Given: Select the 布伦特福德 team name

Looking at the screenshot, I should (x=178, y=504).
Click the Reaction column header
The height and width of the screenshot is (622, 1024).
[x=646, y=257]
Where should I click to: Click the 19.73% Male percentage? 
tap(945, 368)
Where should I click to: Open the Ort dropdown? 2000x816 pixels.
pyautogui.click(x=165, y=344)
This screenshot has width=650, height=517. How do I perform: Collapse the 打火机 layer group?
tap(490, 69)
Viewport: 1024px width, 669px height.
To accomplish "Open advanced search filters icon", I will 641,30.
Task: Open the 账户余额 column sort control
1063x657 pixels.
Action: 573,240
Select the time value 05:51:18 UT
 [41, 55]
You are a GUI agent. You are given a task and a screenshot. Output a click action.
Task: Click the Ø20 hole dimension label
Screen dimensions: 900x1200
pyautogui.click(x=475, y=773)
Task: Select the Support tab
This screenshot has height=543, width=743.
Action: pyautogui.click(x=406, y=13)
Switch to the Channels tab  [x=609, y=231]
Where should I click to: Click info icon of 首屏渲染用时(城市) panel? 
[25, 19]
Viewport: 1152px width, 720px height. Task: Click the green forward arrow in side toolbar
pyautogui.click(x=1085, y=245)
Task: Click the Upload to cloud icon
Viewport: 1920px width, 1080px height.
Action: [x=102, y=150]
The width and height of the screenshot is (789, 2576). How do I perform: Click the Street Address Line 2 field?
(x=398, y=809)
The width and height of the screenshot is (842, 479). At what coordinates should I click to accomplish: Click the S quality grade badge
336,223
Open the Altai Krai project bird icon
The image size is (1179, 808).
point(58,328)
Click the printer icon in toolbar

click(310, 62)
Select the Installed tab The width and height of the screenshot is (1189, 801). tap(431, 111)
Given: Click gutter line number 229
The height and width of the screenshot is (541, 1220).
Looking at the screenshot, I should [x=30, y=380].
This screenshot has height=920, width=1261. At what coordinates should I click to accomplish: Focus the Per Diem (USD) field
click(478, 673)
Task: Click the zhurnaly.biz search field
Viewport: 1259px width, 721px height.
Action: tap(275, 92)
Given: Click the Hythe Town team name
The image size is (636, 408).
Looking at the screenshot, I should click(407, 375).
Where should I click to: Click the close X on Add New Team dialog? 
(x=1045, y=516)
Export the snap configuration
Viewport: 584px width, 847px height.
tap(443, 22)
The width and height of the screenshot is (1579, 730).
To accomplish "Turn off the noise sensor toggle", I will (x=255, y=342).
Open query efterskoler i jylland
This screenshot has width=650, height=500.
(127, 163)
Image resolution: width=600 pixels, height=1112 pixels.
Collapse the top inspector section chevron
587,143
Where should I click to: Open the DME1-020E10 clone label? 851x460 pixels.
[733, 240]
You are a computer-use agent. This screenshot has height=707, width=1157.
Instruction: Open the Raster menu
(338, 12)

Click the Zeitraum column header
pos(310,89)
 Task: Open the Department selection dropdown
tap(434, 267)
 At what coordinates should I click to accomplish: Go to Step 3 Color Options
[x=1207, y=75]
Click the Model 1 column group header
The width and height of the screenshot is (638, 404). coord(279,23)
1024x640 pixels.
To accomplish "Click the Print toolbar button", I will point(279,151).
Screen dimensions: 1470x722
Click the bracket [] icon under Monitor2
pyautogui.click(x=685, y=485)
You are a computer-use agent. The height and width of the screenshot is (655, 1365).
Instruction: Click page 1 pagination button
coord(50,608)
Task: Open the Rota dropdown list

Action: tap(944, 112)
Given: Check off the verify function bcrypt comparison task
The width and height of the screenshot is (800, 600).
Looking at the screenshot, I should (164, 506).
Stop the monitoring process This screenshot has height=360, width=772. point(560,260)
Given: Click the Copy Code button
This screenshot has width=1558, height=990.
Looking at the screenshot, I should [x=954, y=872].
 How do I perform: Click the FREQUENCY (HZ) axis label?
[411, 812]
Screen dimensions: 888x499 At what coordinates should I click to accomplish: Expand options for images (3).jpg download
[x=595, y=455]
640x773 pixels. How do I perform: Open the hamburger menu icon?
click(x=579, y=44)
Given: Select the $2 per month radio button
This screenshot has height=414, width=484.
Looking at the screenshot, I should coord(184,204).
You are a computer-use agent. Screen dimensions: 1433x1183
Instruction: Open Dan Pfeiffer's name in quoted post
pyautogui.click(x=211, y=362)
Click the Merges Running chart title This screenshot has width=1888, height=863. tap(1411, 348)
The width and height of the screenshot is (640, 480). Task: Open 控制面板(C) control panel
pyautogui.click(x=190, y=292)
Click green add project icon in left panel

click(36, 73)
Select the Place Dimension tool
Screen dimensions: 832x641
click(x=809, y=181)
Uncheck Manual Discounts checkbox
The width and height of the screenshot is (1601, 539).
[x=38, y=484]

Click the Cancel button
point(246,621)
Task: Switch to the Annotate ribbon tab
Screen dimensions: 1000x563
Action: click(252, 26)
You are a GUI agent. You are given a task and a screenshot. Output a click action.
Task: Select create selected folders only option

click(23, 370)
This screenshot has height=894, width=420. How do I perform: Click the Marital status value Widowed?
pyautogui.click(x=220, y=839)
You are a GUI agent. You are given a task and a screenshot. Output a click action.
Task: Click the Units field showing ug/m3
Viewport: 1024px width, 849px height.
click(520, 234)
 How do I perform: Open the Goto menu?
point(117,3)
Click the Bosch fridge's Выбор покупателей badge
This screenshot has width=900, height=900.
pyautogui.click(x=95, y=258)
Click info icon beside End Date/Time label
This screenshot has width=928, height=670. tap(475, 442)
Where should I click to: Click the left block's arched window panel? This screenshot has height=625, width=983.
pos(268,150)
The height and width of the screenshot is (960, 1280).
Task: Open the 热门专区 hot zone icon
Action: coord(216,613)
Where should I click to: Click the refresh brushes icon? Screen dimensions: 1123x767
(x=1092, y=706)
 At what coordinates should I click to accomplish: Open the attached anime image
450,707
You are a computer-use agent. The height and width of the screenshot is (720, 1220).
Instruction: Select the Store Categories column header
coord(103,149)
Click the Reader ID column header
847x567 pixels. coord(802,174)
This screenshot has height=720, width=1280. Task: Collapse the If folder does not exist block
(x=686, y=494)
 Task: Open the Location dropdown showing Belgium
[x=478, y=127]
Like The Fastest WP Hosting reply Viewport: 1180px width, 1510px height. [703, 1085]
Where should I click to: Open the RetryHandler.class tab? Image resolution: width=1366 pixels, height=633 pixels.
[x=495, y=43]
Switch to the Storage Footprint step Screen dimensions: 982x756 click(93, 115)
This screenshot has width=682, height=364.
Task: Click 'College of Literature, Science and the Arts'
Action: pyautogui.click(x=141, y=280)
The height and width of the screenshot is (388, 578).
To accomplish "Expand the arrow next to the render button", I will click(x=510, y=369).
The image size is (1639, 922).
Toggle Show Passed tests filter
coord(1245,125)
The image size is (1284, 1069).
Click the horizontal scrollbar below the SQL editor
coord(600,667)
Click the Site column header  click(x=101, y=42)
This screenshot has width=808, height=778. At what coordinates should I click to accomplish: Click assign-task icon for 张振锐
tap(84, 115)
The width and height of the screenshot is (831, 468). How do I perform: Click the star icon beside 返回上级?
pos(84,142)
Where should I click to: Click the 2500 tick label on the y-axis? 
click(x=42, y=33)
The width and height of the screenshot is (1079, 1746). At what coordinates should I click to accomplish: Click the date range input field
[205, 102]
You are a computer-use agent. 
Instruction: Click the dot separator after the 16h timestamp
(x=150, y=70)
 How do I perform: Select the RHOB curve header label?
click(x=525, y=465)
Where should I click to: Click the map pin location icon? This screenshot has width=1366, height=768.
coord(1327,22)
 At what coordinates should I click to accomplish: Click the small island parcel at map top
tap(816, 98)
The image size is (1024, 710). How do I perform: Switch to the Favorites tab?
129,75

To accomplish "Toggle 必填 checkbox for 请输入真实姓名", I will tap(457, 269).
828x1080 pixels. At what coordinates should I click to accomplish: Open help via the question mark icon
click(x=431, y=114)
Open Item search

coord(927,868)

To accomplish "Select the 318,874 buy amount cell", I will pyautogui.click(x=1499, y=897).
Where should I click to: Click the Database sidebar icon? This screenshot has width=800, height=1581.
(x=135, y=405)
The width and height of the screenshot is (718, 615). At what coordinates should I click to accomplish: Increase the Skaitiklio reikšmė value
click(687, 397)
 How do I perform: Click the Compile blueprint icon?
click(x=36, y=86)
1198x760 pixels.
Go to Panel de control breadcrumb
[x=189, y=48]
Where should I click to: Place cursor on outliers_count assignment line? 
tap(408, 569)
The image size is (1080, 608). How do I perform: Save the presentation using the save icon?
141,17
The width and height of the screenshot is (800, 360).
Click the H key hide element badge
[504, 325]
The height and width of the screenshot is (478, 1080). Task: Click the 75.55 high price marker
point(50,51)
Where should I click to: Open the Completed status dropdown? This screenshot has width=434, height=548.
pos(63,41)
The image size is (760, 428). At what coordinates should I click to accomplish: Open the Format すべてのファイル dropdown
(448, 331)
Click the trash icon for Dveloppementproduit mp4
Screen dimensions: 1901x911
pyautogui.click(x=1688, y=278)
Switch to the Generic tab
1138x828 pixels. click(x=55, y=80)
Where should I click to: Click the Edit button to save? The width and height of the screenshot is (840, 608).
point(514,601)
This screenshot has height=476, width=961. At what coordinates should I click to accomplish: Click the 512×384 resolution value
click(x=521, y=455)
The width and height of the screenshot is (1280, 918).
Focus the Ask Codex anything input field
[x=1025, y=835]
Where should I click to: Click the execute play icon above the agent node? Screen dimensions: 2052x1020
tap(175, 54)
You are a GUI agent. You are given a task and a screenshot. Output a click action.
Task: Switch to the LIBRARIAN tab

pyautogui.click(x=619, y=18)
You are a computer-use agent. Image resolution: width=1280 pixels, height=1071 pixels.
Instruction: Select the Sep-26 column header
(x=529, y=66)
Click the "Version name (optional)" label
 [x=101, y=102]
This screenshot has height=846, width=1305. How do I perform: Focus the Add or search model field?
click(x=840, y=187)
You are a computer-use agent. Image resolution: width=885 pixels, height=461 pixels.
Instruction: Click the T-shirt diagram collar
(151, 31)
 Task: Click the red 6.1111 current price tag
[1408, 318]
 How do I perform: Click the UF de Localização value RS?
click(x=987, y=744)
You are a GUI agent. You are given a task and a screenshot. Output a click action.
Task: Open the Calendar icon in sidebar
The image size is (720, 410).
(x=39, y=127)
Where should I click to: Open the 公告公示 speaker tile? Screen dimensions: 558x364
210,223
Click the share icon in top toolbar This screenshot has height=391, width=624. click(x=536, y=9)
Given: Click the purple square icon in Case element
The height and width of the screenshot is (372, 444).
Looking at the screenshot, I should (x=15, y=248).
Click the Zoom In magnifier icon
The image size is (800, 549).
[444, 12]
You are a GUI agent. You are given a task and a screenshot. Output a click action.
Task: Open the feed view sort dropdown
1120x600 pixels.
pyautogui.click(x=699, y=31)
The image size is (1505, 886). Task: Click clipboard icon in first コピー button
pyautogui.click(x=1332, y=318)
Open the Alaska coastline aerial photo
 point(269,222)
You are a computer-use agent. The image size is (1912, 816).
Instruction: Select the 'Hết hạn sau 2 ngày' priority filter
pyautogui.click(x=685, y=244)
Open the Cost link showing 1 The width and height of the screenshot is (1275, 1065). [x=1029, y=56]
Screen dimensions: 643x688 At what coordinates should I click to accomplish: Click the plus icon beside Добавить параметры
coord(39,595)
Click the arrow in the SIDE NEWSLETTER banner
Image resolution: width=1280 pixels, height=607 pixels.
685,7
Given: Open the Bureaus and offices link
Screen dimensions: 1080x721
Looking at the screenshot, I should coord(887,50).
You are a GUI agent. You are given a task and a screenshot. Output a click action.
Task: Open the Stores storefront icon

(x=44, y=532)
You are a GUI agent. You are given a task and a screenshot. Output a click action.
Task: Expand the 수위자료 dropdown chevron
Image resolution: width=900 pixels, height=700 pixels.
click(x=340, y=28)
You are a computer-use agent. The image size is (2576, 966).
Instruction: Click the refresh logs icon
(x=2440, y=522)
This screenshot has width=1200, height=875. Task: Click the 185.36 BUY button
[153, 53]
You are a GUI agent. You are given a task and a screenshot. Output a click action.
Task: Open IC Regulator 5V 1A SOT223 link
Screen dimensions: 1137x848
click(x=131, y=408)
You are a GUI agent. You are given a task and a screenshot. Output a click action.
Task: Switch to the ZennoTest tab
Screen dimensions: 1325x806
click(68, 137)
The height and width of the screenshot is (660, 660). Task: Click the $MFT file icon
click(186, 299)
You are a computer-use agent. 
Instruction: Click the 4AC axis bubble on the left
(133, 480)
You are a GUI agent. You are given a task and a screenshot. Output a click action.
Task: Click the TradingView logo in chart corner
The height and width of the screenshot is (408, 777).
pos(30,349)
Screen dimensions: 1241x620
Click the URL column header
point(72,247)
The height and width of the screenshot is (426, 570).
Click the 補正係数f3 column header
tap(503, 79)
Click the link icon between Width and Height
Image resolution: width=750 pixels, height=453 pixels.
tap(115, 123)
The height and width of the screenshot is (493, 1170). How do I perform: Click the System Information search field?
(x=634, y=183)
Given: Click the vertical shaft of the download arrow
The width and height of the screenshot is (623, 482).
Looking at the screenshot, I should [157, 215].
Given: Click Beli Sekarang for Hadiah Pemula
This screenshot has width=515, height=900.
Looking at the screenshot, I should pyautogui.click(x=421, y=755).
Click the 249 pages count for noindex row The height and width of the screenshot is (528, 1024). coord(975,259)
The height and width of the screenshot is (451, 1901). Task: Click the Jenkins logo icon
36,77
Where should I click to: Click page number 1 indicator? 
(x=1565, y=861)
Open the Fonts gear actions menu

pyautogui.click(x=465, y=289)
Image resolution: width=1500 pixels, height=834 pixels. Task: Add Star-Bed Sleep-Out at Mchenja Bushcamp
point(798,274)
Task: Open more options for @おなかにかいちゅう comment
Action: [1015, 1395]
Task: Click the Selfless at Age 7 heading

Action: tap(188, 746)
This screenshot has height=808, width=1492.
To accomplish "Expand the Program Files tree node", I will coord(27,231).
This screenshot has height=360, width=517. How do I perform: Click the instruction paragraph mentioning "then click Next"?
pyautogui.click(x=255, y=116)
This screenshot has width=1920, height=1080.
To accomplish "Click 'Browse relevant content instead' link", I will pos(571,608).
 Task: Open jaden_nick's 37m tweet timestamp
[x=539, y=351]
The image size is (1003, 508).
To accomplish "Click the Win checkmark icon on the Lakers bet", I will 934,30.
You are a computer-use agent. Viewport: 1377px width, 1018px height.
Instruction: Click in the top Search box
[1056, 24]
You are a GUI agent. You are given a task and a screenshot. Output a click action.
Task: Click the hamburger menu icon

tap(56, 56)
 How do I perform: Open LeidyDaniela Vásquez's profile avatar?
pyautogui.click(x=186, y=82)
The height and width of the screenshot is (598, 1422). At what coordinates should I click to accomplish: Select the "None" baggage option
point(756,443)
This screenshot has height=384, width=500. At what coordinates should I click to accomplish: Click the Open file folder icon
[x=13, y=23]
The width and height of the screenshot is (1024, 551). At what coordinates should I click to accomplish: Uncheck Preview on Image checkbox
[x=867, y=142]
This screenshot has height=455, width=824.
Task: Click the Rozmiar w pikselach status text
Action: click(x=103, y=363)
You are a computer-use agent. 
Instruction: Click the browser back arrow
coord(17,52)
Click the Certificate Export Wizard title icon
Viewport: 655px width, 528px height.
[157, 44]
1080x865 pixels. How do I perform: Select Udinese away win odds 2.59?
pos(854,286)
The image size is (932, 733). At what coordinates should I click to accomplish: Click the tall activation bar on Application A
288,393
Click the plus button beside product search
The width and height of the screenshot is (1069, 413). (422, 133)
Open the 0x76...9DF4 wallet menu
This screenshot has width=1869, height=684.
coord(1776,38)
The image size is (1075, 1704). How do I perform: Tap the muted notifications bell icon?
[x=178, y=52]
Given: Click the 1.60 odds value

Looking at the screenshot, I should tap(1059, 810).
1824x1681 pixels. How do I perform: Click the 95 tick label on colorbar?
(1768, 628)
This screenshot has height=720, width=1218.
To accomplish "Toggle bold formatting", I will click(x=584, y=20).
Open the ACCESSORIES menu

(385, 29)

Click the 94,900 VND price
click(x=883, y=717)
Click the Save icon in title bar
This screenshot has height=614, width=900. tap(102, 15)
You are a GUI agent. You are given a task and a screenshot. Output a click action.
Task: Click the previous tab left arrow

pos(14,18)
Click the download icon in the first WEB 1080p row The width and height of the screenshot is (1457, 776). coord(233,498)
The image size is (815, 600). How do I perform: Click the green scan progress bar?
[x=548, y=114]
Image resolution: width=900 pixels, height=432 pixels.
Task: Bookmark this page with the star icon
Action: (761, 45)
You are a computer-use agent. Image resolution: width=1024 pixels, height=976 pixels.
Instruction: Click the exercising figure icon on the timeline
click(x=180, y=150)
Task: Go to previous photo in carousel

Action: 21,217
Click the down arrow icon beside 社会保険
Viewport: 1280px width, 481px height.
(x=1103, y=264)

[WHAT YOU SHOULD DO]
Your task is to show every line of the listing above containing "sort".

[THE ANSWER]
Task: Open the 账户余额 column sort control
Task: Open the feed view sort dropdown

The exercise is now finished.